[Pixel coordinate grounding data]
━━━━━━━━━━━━━━━━

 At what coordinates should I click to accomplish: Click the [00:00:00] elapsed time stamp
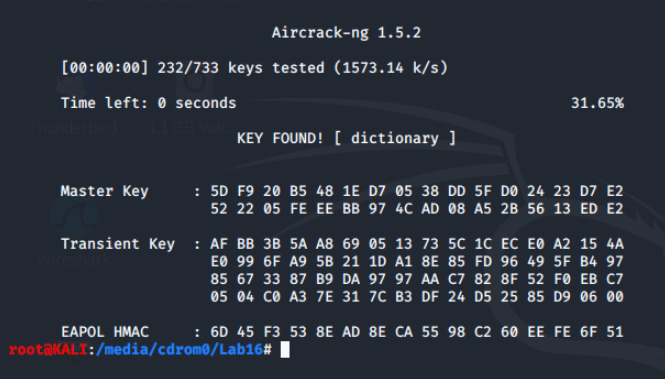pyautogui.click(x=105, y=68)
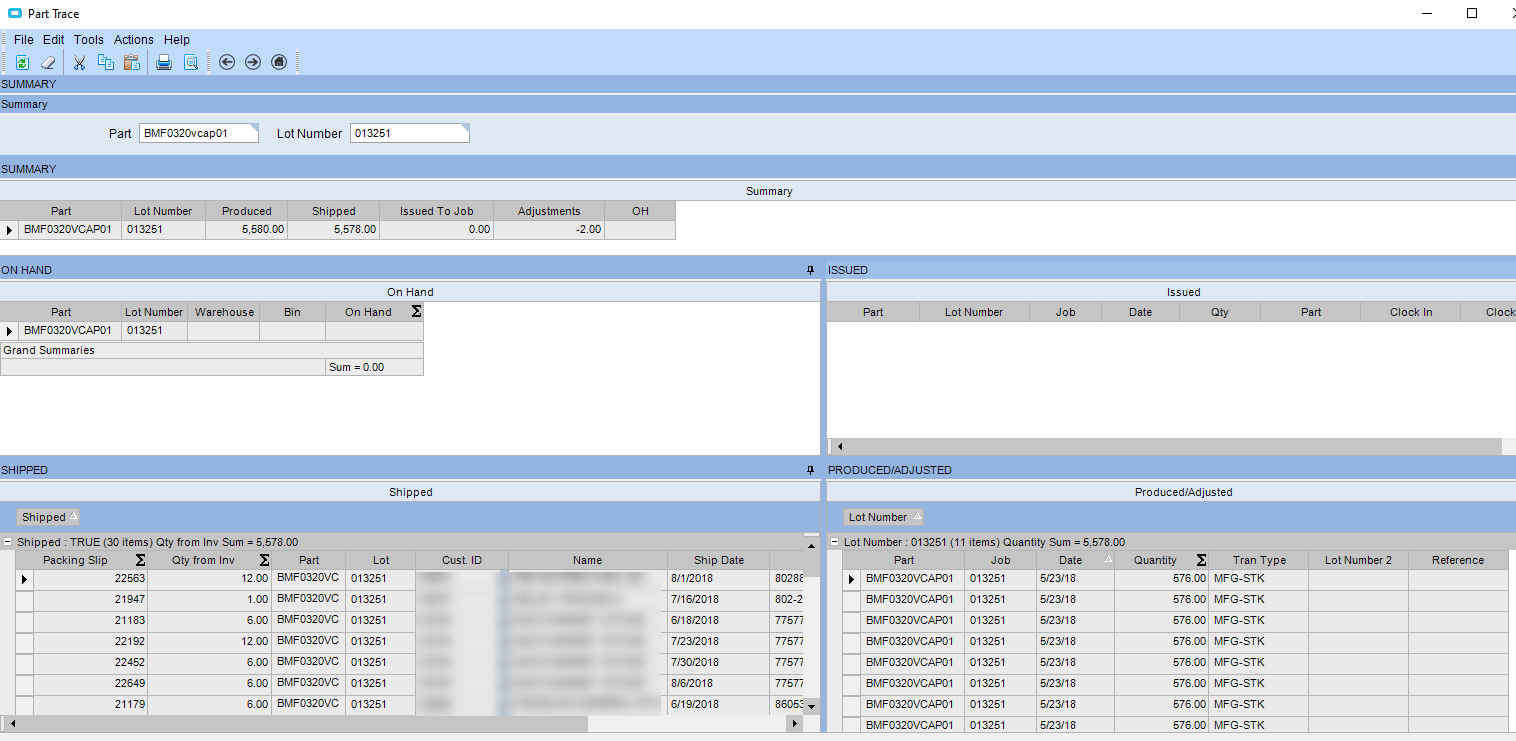Click the Copy toolbar icon

(x=105, y=62)
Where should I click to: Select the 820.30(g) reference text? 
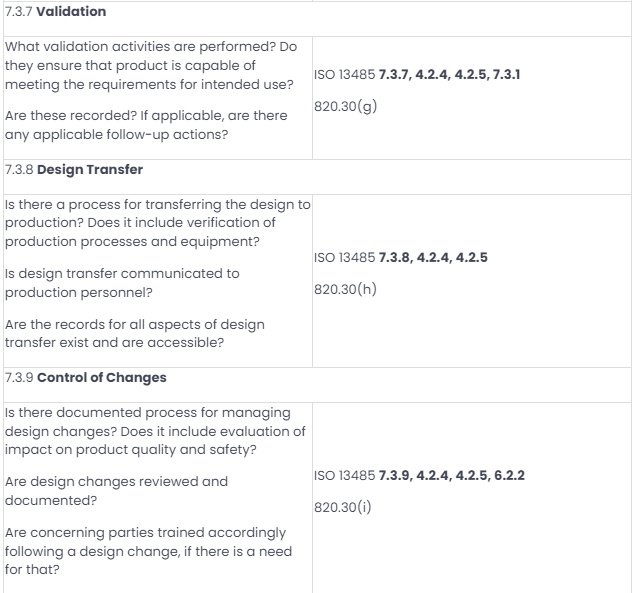(345, 106)
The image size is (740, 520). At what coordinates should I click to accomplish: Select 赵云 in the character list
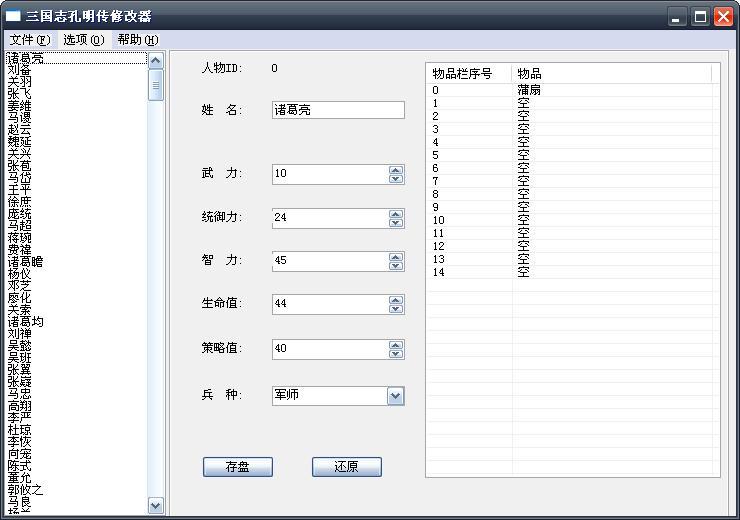19,130

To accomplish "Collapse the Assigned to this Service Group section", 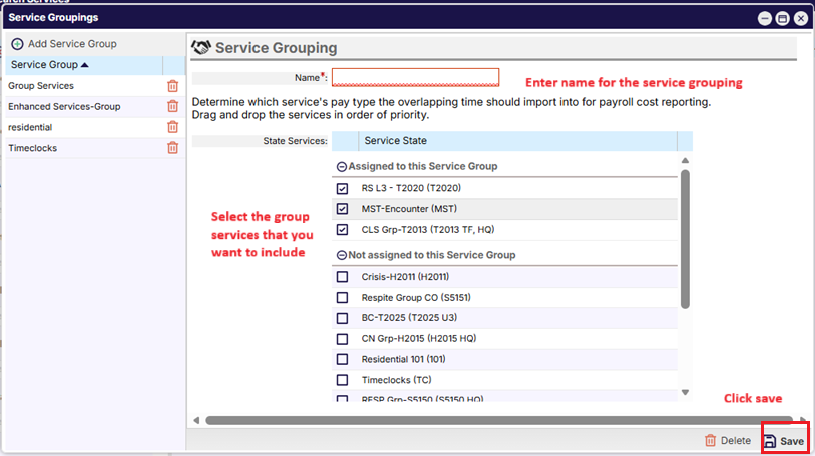I will (342, 167).
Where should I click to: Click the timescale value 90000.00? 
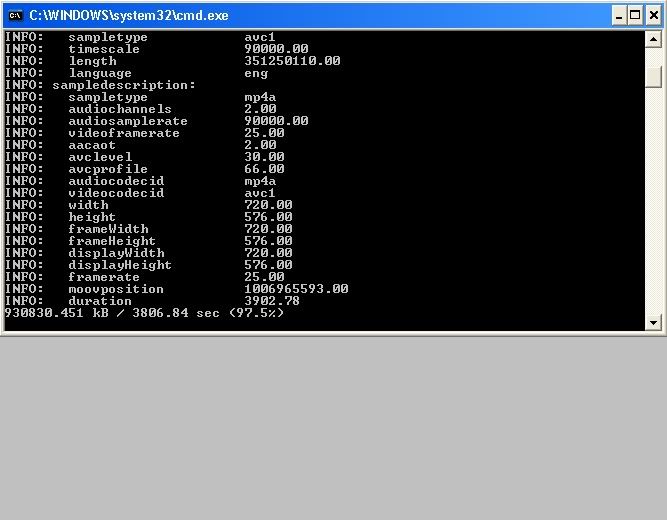click(x=276, y=49)
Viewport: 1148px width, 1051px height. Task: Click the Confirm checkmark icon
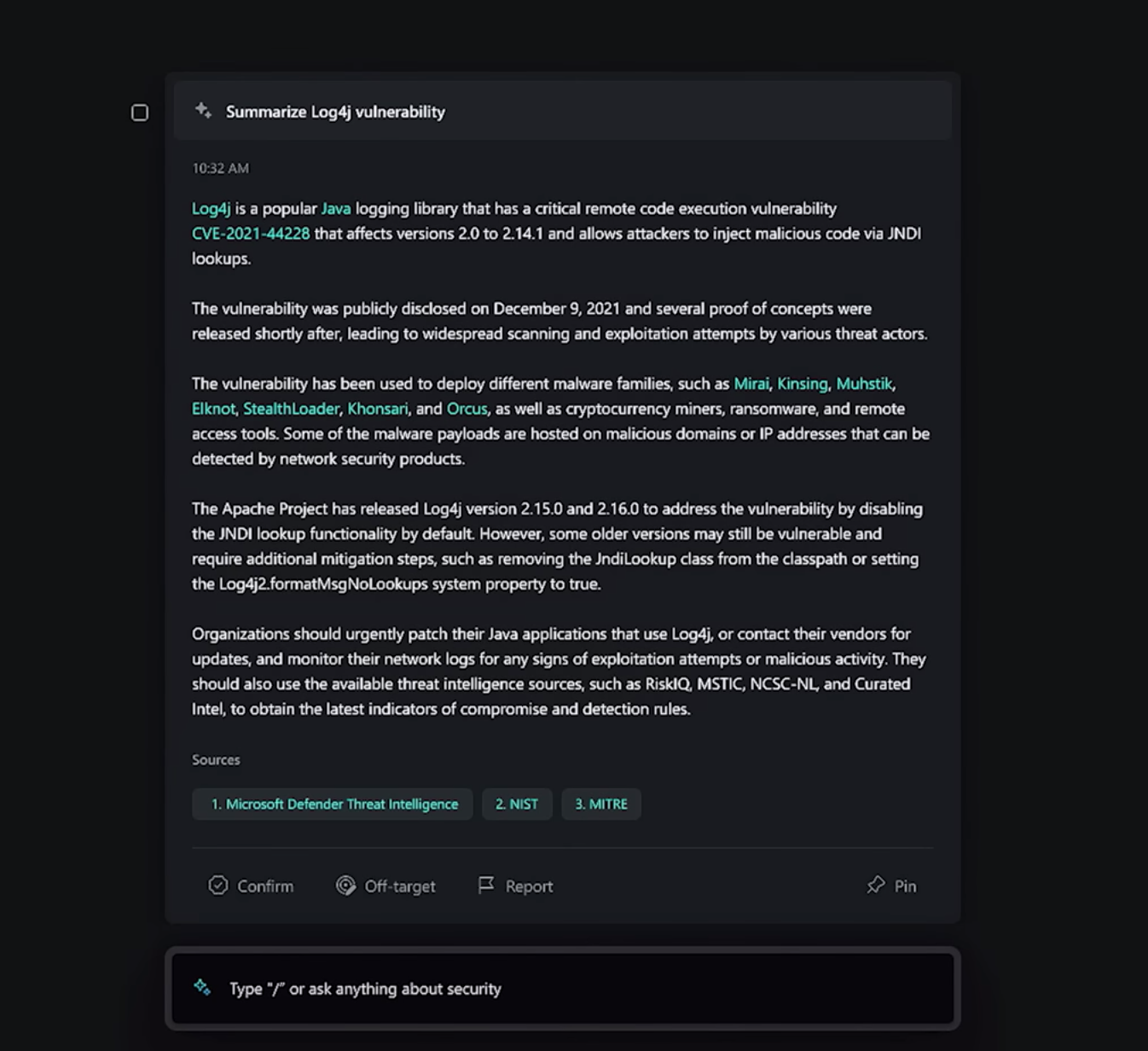pyautogui.click(x=218, y=886)
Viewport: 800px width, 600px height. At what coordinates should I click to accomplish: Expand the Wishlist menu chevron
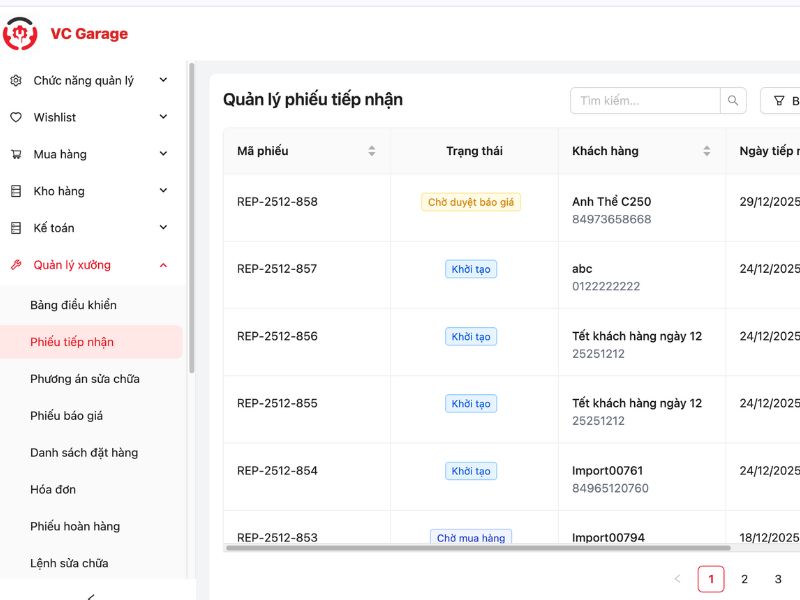pyautogui.click(x=163, y=118)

━━━━━━━━━━━━━━━━

**Exercise directions**
Copy out exactly the lines that begin at the line with "Where should I click to: Click" and end at the final line of the entries above. Leave out the pictures.

**Task result**
Where should I click to: Click the timescale value 90000.00? 
click(x=276, y=49)
Viewport: 1148px width, 1051px height. Task: Click the Confirm checkmark icon
pyautogui.click(x=218, y=886)
Viewport: 800px width, 600px height. At what coordinates should I click to accomplish: Expand the Wishlist menu chevron
pyautogui.click(x=163, y=118)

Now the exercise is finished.